FIFA and Coca-Cola say the tour will run for more than 150 days and include all three 2026 host countries—Canada, Mexico and the United States—alongside stops in other FIFA member nations.
Lead
FIFA and Coca-Cola have announced the FIFA World Cup Trophy Tour 2026, a global roadshow that will take the original FIFA World Cup Trophy to 30 FIFA Member Associations before the 2026 tournament.
Organisers say the tour begins on 3 January 2026 in Riyadh, Saudi Arabia, and is planned to include 75 stops across more than 150 tour days.
The announcement comes as FIFA builds momentum toward the expanded 2026 World Cup in Canada, Mexico and the United States.
Tour scale and timing
The Coca-Cola Company and FIFA describe the 2026 journey as the sixth edition of the FIFA World Cup Trophy Tour by Coca-Cola and a major global fan engagement programme ahead of the finals.

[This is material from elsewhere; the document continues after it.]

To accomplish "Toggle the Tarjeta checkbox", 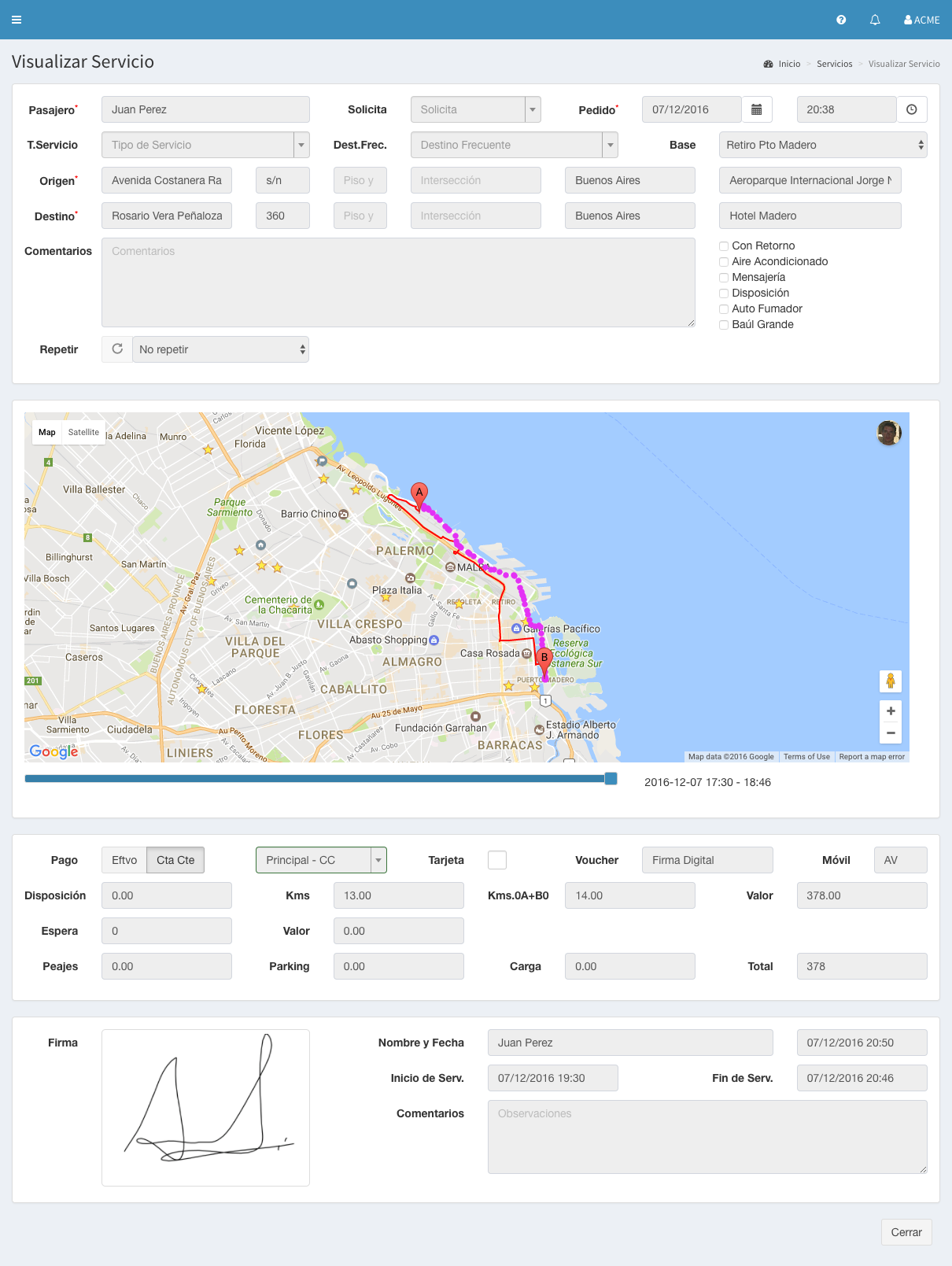I will click(497, 860).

The tour is scheduled to start on 3 January 2026 in Riyadh, with the original trophy set to travel across 30 FIFA Member Associations.
In total, organisers say the route features 75 stops and “more than 150” tour days, indicating a multi-month schedule rather than a short promotional visit.
Key figures (confirmed)
| Item | What FIFA/Coca-Cola announced |
| Tour start | 3 Jan 2026 (Riyadh, Saudi Arabia) |
| Countries (FIFA Member Associations) | 30 |
| Total stops | 75 |
| Tour duration | More than 150 tour days |
| Edition | Sixth Trophy Tour by Coca-Cola |
Where the trophy will go
FIFA says the Trophy Tour will include all three FIFA World Cup 2026 host countries—Canada, Mexico and the United States—bringing the trophy into the tournament’s host footprint ahead of kick-off.

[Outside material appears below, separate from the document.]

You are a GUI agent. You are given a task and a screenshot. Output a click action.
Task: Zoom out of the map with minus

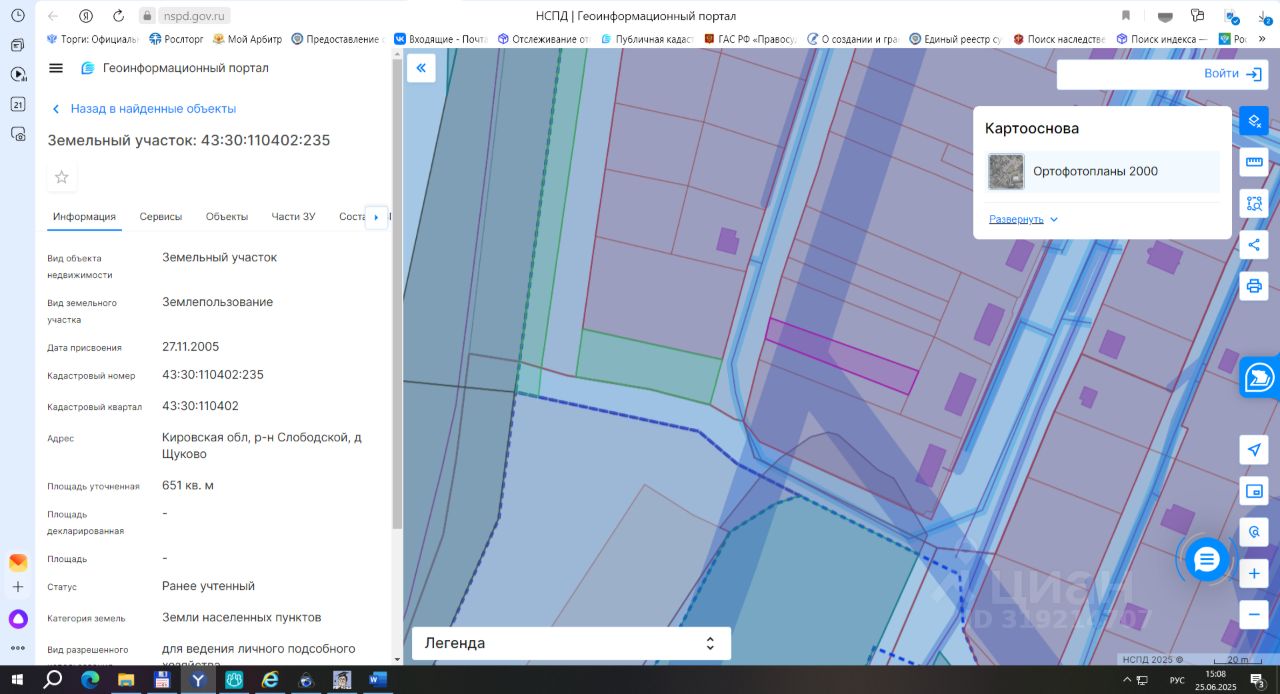tap(1254, 614)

Organisers also say the tour will visit “future FIFA World Cup and FIFA Women’s World Cup” host nations, listing Morocco, Portugal, Spain, Saudi Arabia and Brazil among the planned destinations.
Beyond these named countries, FIFA’s announcement frames the itinerary as a 30-member-association route, with the implication that exact city-by-city details will be released progressively.
Tour timeline (what’s known so far)
| Milestone | Date/Window | Location/Notes |
| Launch | 3 Jan 2026 | Riyadh, Saudi Arabia |
| Global journey | 2026 (multi-month) | 30 member associations, 75 stops, 150+ tour days |
| Host-country visits | Ahead of finals | Includes Canada, Mexico, United States |
What fans can expect at stops
FIFA and Coca-Cola say each stop will include “fan engagement opportunities,” describing immersive brand experiences, interactive football challenges, and content involving FIFA Legends.
Coca-Cola’s statement positions the tour as a way for thousands of fans to see the original trophy in person, presenting it as a rare, once-in-a-lifetime experience for many markets.
The company also links the tour to community-impact efforts, saying it will work with local teams and bottling partners on sustainability initiatives such as packaging collection and recycling efforts during Trophy Tour activations.
Why this tour matters for 2026
FIFA’s announcement repeatedly ties the Trophy Tour to what it calls a “game-changing” 2026 tournament hosted across three nations—Canada, Mexico and the United States.
FIFA has already confirmed the 2026 World Cup will be the first edition with 48 participating teams, a major expansion that increases global interest and raises the stakes for pre-tournament promotion.
FIFA’s competition information also states the final is scheduled for 19 July 2026, putting the trophy’s early-2026 tour window in the middle of the broader build-up cycle to the tournament’s summer climax.
20-year milestone and partnership
Coca-Cola and FIFA say the 2026 tour marks 20 years of the FIFA World Cup Trophy Tour by Coca-Cola, framing it as a long-running tradition rather than a one-off campaign.
They report that, over this period, more than 4 million fans across more than 182 markets worldwide have participated in Trophy Tour events.
FIFA also says that across five previous editions the trophy has visited 182 of FIFA’s 211 Member Associations, highlighting the scale the tour has reached over time.
What comes next
FIFA is directing fans to follow the Trophy Tour through its official channels as the itinerary unfolds, suggesting further stop-by-stop announcements will be made closer to tour dates.
With the tour set to begin in early January 2026, additional details—such as country order, city venues, and ticketing or access rules—are likely to become clearer as organisers publish local-market information.